The following code example extracts key phrases using Amazon Comprehend:

#Initializing comprehend
comprehend = boto3.client(service_name='comprehend', region_name=region)
#Detect Keyphrases and Entities
keyphrase_response = comprehend.detect_key_phrases(Text=text, LanguageCode='en')
detect_entity= comprehend.detect_entities(Text=text, LanguageCode='en')

You can index the response received from Amazon Textract and Amazon Comprehend and load it into Amazon ES to create an NLP-powered search index. Refer to the below code:

 #Connection to Elasticsearch

        es=connectES()
#Saving Index to Elastocsearch endpoint in primary lambda handler

        es.index(index="document", doc_type="_doc", body=searchdata)

For more information, see the GitHub repo.

Visualizing and searching documents with Kibana

To visualize and search documents using Kibana, perform the following steps.

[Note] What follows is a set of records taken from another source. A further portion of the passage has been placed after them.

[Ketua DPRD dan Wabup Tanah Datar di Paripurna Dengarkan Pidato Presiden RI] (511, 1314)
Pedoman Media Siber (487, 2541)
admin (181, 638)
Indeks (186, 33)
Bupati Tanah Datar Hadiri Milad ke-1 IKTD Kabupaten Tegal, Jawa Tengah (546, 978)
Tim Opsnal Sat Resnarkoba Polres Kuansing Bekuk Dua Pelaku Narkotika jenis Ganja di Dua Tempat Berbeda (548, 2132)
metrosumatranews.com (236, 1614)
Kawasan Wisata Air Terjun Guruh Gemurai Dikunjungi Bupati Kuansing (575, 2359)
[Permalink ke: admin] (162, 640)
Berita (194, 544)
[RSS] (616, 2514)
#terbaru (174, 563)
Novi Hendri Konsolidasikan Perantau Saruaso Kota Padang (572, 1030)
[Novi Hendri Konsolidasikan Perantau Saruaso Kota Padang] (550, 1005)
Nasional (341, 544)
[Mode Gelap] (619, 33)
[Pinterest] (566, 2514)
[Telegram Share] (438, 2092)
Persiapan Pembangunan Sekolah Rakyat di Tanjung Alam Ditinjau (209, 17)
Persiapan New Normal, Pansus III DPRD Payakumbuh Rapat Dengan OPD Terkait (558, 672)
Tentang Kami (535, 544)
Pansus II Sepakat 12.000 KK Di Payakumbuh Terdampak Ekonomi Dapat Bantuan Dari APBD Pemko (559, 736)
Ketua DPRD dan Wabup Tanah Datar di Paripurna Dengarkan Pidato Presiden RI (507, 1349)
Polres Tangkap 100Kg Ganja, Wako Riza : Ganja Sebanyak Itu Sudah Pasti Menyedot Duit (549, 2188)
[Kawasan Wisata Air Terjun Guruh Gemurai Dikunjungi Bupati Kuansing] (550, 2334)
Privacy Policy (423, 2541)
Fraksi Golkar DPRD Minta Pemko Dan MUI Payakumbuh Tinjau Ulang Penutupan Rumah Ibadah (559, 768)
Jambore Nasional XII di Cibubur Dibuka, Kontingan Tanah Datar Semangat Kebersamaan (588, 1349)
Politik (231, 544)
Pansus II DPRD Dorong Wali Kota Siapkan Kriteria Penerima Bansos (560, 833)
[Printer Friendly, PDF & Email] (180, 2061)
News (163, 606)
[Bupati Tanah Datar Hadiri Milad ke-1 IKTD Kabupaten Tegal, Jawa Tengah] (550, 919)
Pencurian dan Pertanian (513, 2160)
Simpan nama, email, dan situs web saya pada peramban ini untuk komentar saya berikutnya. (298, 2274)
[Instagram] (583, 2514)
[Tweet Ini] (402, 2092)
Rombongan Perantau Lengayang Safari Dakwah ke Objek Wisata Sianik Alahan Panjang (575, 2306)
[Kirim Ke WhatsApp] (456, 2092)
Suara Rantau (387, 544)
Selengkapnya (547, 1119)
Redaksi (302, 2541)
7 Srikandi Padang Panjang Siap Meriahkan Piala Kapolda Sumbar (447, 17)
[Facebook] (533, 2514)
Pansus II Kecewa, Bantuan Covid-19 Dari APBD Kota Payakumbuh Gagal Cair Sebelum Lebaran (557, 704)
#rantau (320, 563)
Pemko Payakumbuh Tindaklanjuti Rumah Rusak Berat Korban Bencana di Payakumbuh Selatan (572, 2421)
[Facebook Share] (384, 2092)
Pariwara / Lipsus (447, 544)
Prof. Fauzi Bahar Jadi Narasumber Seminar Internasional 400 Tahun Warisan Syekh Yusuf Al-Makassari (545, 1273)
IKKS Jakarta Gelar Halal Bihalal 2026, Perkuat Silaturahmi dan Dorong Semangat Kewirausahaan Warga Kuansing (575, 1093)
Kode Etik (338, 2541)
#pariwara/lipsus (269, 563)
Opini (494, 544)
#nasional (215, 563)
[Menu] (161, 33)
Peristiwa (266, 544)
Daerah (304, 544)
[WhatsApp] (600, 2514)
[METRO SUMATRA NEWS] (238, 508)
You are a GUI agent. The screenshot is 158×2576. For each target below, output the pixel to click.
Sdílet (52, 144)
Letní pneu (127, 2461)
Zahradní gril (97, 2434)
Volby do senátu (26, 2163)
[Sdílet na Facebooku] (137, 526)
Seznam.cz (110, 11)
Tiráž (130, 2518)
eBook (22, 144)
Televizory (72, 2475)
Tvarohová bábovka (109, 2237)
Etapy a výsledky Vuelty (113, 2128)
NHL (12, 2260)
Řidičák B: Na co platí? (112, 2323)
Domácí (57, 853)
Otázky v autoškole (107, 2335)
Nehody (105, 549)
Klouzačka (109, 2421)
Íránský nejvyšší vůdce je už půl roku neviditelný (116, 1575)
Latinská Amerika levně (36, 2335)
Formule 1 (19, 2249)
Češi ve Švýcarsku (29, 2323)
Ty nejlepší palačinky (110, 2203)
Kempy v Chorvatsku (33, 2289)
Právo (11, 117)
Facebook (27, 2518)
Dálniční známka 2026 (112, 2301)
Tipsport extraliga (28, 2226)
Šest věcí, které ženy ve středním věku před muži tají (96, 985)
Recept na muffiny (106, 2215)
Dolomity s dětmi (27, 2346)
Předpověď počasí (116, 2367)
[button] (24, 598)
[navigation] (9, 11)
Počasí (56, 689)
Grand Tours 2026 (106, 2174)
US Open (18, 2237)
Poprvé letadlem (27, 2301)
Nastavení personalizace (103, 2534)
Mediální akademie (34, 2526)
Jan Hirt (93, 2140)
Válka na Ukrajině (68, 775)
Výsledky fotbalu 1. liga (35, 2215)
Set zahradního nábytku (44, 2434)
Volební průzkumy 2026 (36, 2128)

  1. Find the email in your inbox with the subject line "Your temporary password." Check your junk folder if you don't see an email in your inbox.

  2. Go to the Kibana login URL copied from the AWS CloudFormation output.

  3. Login using your email address as the Username and the temporary password from the confirmation email as the Password.  Click on Sign In.

    Note: If you didn't receive the email or missed it while deploying AWS CloudFormation, choose Sign up.

  4. On the next page, enter a new password.

  5. On the Kibana landing page, from the menu, choose Discover.

  6. On the Management/Kibana page, you will see Step 1 of 2: Define index pattern, for Index pattern, enter document*. The message "Success! Your index pattern matches 1 index." appears. Choose Next step. Click Create Index Pattern.
    After a few seconds, you can see the document index page.

  7. Choose Discover from the menu again. In the below screenshot you can see the document attributes.

    s3link:s3 location of uploaded documents in S3,
    KeyPhrases: Key phrases from the documents uploaded in S3,
    Entity: it can be DATE, PERSON, ORGANIZATION etc,
    text: raw text from documents,
    table:tables extracted from documents, and forms:form extracted from documents
    

  8. To view specific fields for each entry, hover over the field in the left sidebar and click Add.

This moves the fields to the Selected Fields menu. Your Kibana dashboard formulates data in an easy-to-read format. The following screenshot shows the view after adding Entity.DATE, Entity.Location, Entity.PERSON, S3link and text in the Selected Fields menu:

To look at your original document, choose s3link.

Note: You can also add forms and table to view and search tables and forms.